Now when i just want to listen to my single daily morning podcast, I have to remember to turn the damn thing off because it constantly wants to autoplay random podcasts I have no desire to listen to in the first place. Just ends up throwing my mood off for the day sometimes when it plays some crap that annoys me.
google should launch an euthanssia clinic
Tombstone 2025-2027 Google Euthanasia
Will be killed 3 years from now, Google Euthanasia will have been a service to order remote drone assassins for instant palliative relief. Closed due to privacy laws in the EU.
How else are they gonna half ass implement that into youtube and make that shit bloated af.
It has long form content, Tiktok clone, Main music delivery system, Twitch clone, And now, Podcasts.
👌🏼👌🏼👌🏼
It seems like their trying to roll everything into the over media app and subscription
Kind of makes sense, all their other apps are pretty fragmented and crappy.
I don’t have YouTube Pro or whatever its called now and when I listen to music on my Google home it plays an ad after ever song.
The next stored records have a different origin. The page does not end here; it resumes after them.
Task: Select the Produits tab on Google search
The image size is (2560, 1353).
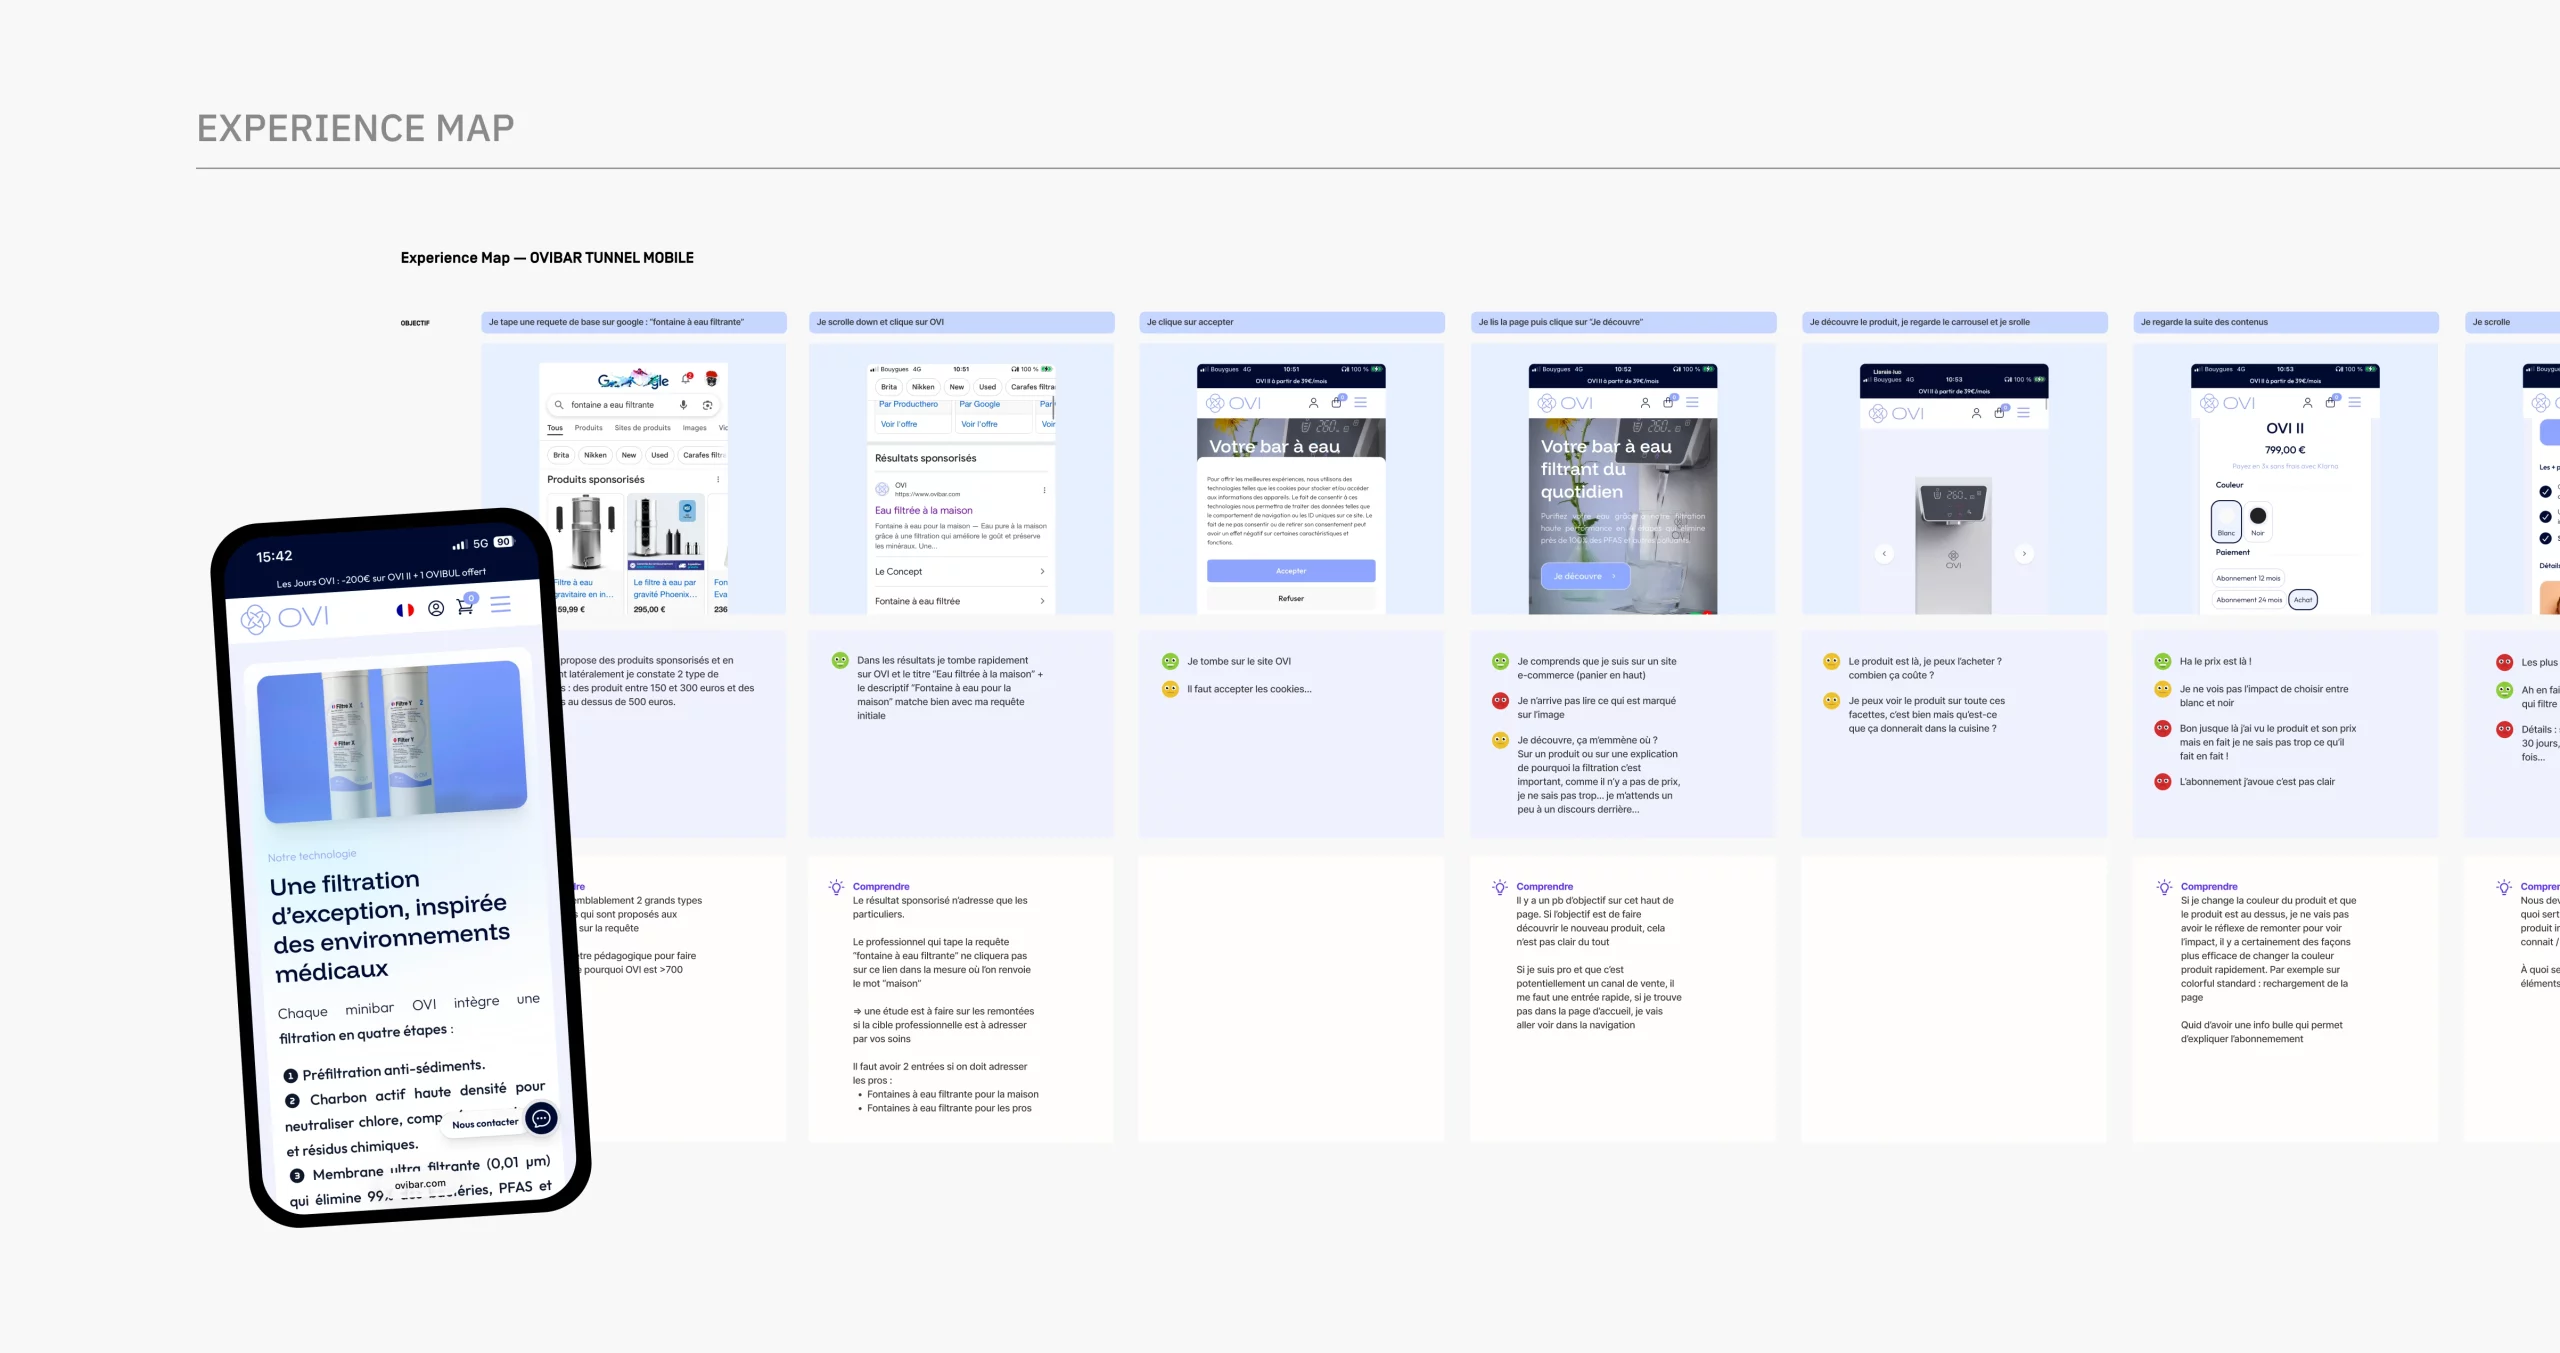Action: pyautogui.click(x=589, y=428)
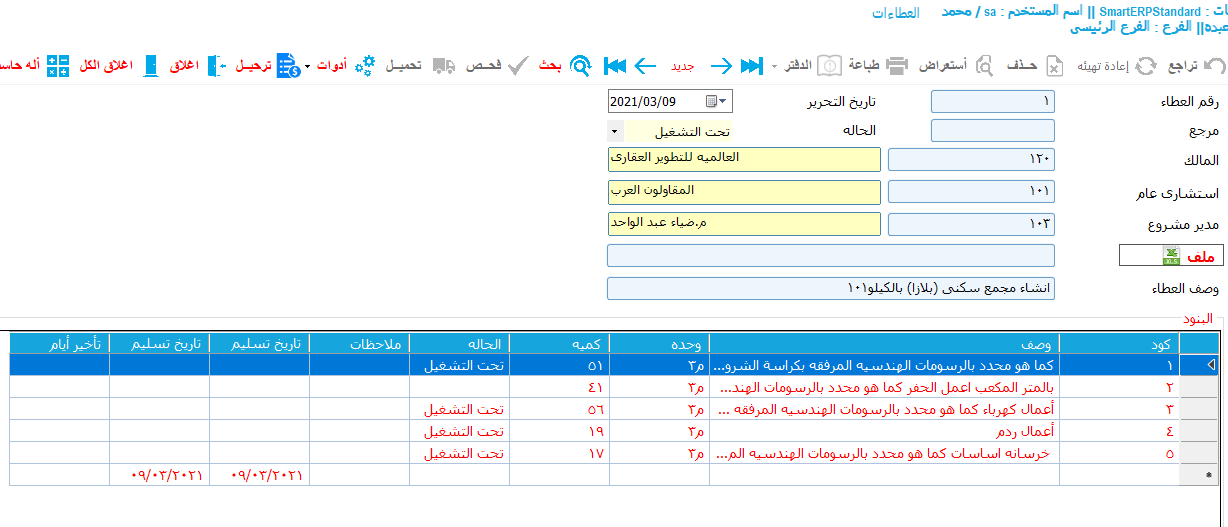Open the أدوات tools dropdown menu
Viewport: 1228px width, 527px height.
tap(306, 66)
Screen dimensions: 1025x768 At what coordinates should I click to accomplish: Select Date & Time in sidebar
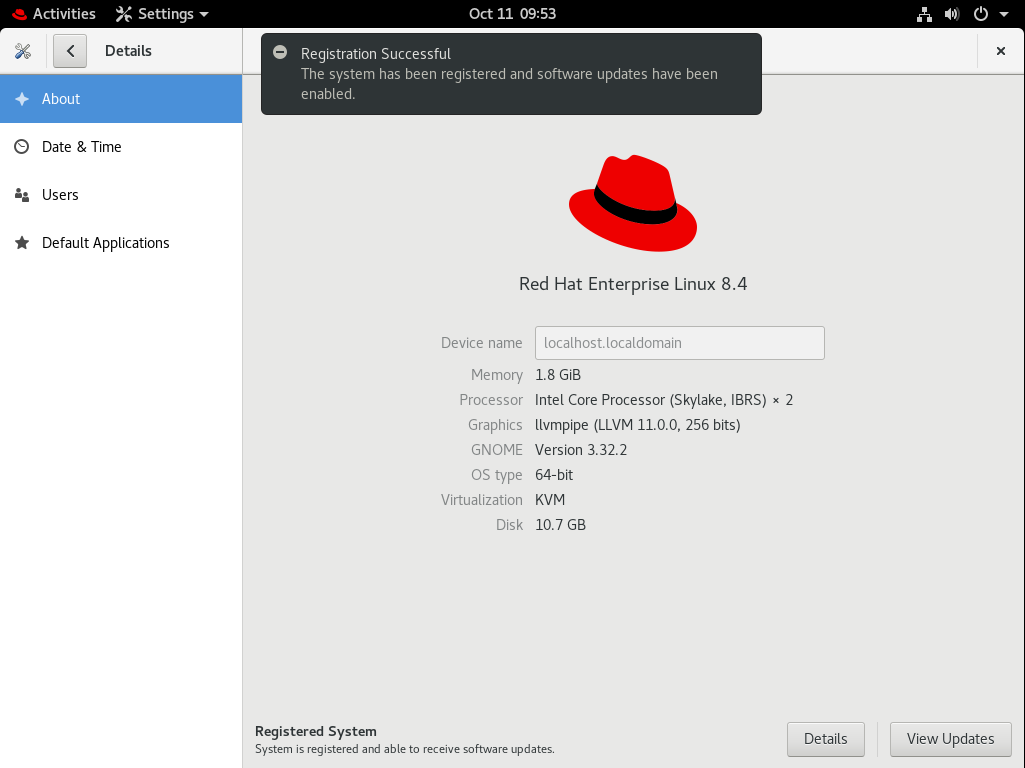81,147
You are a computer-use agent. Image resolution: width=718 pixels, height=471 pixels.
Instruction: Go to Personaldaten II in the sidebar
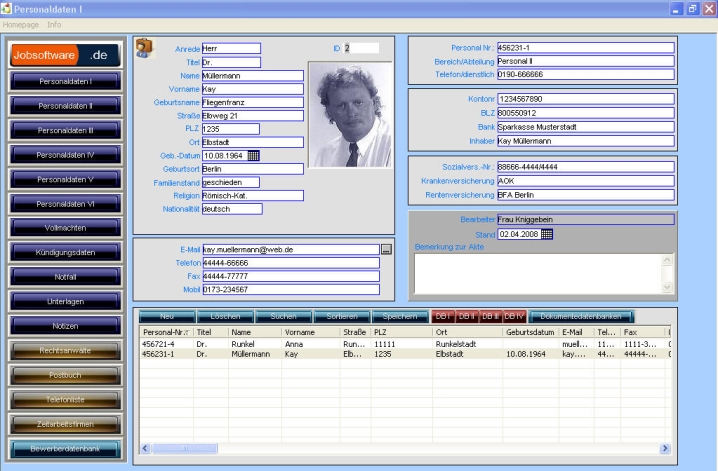tap(66, 105)
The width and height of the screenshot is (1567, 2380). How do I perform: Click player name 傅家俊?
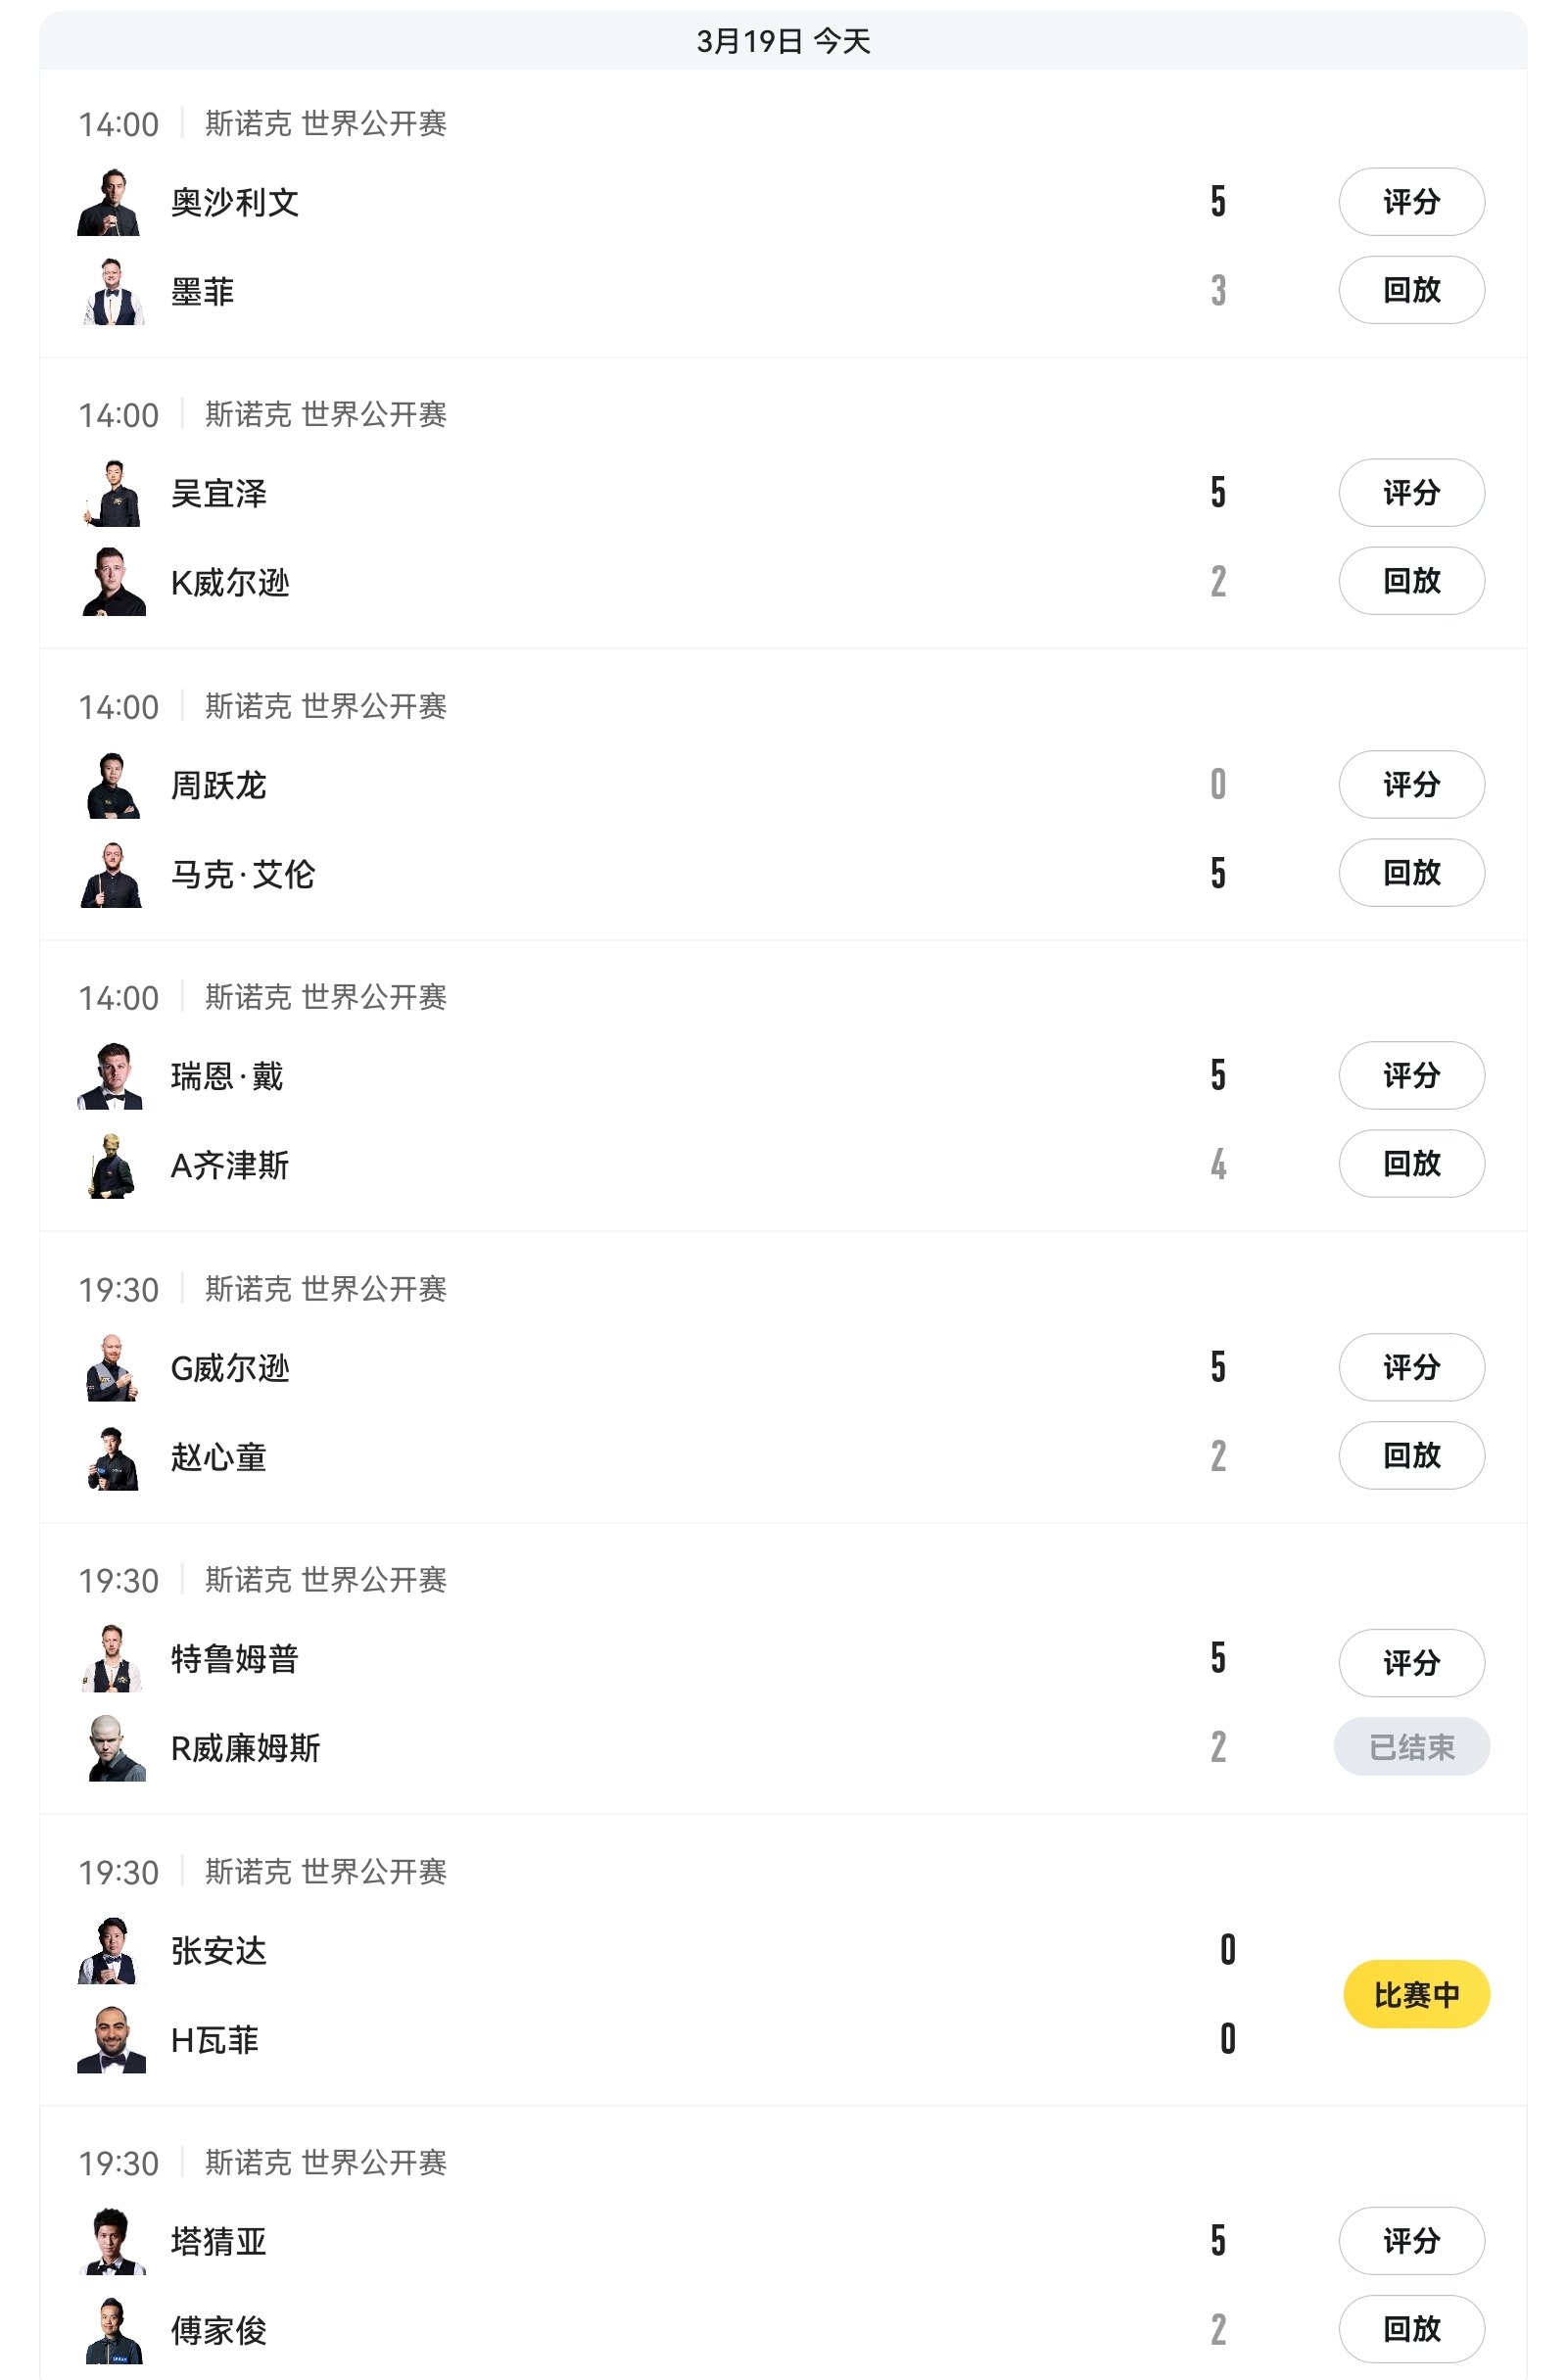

Since I have switched to Pihole and blocked googles DNS servers the only ads I get are to buy premium YouTube which I assume are hardcoded into something somewhere.
We better be careful, with Googles track record they will be getting rid of YouTube soon and rolling it into whatever they are calling their Skype clone nowadays.
We better be careful, with Googles track record they will be getting rid of YouTube soon and rolling it into whatever they are calling their Skype clone nowadays.
I think that five products are reasonably safe from Google’s euthanasia project:
- YouTube
- Google Search
- Chrome
- “core” Android system + Play Store (it counts as one)
- AdSense
The common factor between them is advertisement: vulturing on your personal info (Chrome, GS, Android), serving you ads (YT, GS), ensuring that advertisers must pay the vassal tax to advertise (AdSense), and walling you in ways that you can’t fight back (Chrome, Android+Play Store).
Google stopped being a technology business a long time ago; pragmatically nowadays it’s simply an advertisement company that dabbles on tech.
Gmail and Gsuite pretty safe too.
Good catch on GMail - it’s at the same time a vector to invade your privacy and an additional barrier for people leaving the Google
ecosystembattery farm.I’m not sure on GSuite.
GSuite is well used in corporate settings as a cheaper alternative to O365 enterprise.
Google stopped being a technology business a long time ago; pragmatically nowadays it’s simply an advertisement company that dabbles on tech
They’ve primarily been an ad company ever since they acquired DoubleClick in 2008.
It also has games now.
I don’t think it’s rolled out to a lot of people. No one at work can see them except me, but my Google app has games that I can bring up.
Going to be called YouTube Podcasts. Soon to be spun off into Google Wallet + Podcasts, then to be renamed Podcasts Pay, then Pay Podcasts, then Google Chrome with Podcasts.
Google Nest Home Chromecast TV with Podcasts Premium+
With different tiers of subscription.
This sounds unfortunately real. Insanity.